Developer chat

stas · November 15, 2018, 6:00am

I implemented the jupyter notebook experiments module to maximize memory utilization, as discussed here.

Please have a look: https://github.com/stas00/ipyexperiments

Your feedback is sought after and if you do have some, please send it to this thread.

Thank you.

Rvbens · November 15, 2018, 8:07am

Okey, I only have to change the file in docs_src and you take care of the conversion right?

fredguth · November 15, 2018, 12:44pm

This is great!

sgugger · November 15, 2018, 2:27pm

Yes indeed.

sgugger · November 15, 2018, 4:48pm

Small breaking changes:

removed TextFilesList to replace it by TextList like in everywhere else.
put col everywhere there was a col or cols argument in the data block API.

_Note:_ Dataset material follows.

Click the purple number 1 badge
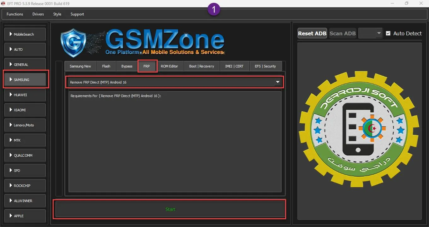 pyautogui.click(x=214, y=10)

stas · November 15, 2018, 5:45pm

While you’re changing the API, perhaps these could be normalized?

def language_model_learner(data:DataBunch, bptt:int=70, emb_sz:int=400, nh:int=1150, nl:int=3, pad_token:int=1,
def text_classifier_learner(data:DataBunch, bptt:int=70, max_len:int=70*20, emb_sz:int=400, nh:int=1150, nl:int=3,
def get_tabular_learner(data:DataBunch, layers:Collection[int], emb_szs:Dict[str,int]=None, metrics=None,
def get_collab_learner(ratings:DataFrame, n_factors:int, pct_val:float=0.2, user_name:Optional[str]=None,

have get_ everywhere, or nowhere?

Also the first two could have their argument positions synced. text_classifier_learner injects max_len before other arguments - could probably go after, to stay similar.

and then we have:

def create_cnn(data:DataBunch, arch:Callable, cut:Union[int,Callable]=None, pretrained:bool=True,

it also returns a learner object, but the name is completely different. get_cnn_learner?

And this one has no action - get/create in the name:

def simple_cnn(actns:Collection[int], kernel_szs:Collection[int]=None,

and we use ‘get_’ in:

def get_embedding(ni:int,nf:int) -> nn.Module:

Rvbens · November 15, 2018, 6:27pm

Nice, that was my first PR ever

stas · November 15, 2018, 6:46pm

Here is another questionable API:

def series2cat(df:DataFrame, *col_names):

it does in place edit, returns nothing - should it be series2cat_ instead?

sgugger · November 15, 2018, 6:53pm

That one will very likely disappear once I’ve refactored collab as it’s only used there.

stas · November 15, 2018, 7:03pm

awesome. and when you do also can you replace *col_names with normal list argument, so one could pass a list and not needing to expand it with *cols. Thank you.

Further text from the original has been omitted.